| PAGE TEXT |
Andhrawala ( Andhrite) is a 2004 Indian Telugu-language action film written and directed by Puri Jagannadh and starring N. T. Rama Rao Jr. playing a dual role, while Rakshitha, Sayaji Shinde, and Rahul Dev play important roles. Music was composed by Chakri while cinematography was handled by Shyam K. Naidu. This film was simultaneously made in Kannada as Veera Kannadiga with Puneeth Rajkumar, directed by Meher Ramesh. The film created much hype as N. T. Rama Rao Jr. was acting in this film just after the blockbuster Simhadri. However the hype was not met and the movie was a flop at the box office.

Plot 
Shankar Pehalvan (N. T. Rama Rao Jr.) is a labor leader from Andhra in Mumbai. He fights with the mafia don Bade Mia (Sayaji Shinde). However, Bade Mia later kills Shankar and his wife (Sanghavi). Basha (Banerjee), a trusted lieutenant of Shankar, takes away his child to rescue him from Bade Mia. When mafia goons follow him, Basha leaves the child on a footpath beside a beggar. The boy, Munna (N. T. Rama Rao Jr.), is raised in a slum area. While Basha is in search of Munna to safeguard him, Bade Mia is in search of him to avenge the death of his son (Mahesh Goyani) in the hands of Shankar. Thanks to the similarities in the appearance of father and son, Basha and Bade Mia recognize that Munna is Shankar's son. Munna gets to know his identity and the story of his father and his death from Basha. Meanwhile, Bade Mia's men descend to Hyderabad to kill Munna. Munna goes to Mumbai to confront Bade Mia. The rest of the story is about how Munna kills his family's murderers.

| SUPPLIED INFORMATION |

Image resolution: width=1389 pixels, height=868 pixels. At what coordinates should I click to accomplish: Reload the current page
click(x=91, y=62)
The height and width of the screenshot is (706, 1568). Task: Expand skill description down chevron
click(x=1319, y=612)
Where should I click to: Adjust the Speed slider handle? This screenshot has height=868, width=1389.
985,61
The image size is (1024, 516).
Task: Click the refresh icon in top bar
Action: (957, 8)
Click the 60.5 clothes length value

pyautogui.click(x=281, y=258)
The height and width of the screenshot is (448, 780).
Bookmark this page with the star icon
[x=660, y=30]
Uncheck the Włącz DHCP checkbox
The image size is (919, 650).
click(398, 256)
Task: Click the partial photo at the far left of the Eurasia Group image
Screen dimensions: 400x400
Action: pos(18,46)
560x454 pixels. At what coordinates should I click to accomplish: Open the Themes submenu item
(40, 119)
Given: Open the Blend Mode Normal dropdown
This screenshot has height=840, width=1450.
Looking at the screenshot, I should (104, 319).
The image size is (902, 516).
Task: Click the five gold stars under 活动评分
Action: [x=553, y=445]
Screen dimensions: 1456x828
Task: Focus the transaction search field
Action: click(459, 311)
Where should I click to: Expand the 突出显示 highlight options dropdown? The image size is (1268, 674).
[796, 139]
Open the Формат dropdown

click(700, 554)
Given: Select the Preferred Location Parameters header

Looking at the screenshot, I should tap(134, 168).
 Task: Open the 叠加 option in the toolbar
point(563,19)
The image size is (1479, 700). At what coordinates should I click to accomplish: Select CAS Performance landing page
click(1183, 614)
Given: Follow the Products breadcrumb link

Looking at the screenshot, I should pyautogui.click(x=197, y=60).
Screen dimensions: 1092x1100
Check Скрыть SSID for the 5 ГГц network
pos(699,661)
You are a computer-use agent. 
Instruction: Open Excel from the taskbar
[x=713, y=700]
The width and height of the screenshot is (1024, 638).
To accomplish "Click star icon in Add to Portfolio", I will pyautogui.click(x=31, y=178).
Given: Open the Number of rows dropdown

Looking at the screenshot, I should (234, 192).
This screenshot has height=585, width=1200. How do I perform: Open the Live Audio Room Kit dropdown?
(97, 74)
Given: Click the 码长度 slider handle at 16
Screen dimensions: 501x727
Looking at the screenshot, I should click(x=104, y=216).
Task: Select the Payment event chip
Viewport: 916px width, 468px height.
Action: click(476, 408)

| GIVEN REQUEST A |
Copy a passage from the Andhrawala article word for word, beginning at the words "Andhrawala ( Andhrite)" and stopping after the words "the box office.".
| GIVEN REQUEST B |
Carry on the Andhrawala article from the point where it stops.
The data above is separate from the Andhrawala article.

| TASK RESPONSE A |
Andhrawala ( Andhrite) is a 2004 Indian Telugu-language action film written and directed by Puri Jagannadh and starring N. T. Rama Rao Jr. playing a dual role, while Rakshitha, Sayaji Shinde, and Rahul Dev play important roles. Music was composed by Chakri while cinematography was handled by Shyam K. Naidu. This film was simultaneously made in Kannada as Veera Kannadiga with Puneeth Rajkumar, directed by Meher Ramesh. The film created much hype as N. T. Rama Rao Jr. was acting in this film just after the blockbuster Simhadri. However the hype was not met and the movie was a flop at the box office.

| TASK RESPONSE B |
Cast 

 N. T. Rama Rao Jr. as Munna / Shankar Pehlwaan (double role)
 Rakshitha as Chitra
 Sanghavi as Shankar's wife
 Sayaji Shinde as Bade Mia
 Rahul Dev as Dhanraj
 Pasupathy as Bade's henchman
 Banerjee as Basha
 Nassar as Chitra's father
 Brahmanandam as Home Minister
 Mahesh Goyani as Bade Mia's son
 M. S. Narayana as Dhanraj's assistant 
 Ramaprabha
 Telangana Shakuntala
 Pavala Syamala
 Raghu Babu
 Raghu Kunche
 Ranganath
 Rajiv Kanakala
 Supreeth
 Venu Madhav as Munna's friend
 Jeeva
 Uttej
 G. V. Sudhakar Naidu
 Bandla Ganesh
 Raghava Lawrence (special appearance in the song "Naire Naire")

Music
The music was composed by Chakri and released by Aditya Music.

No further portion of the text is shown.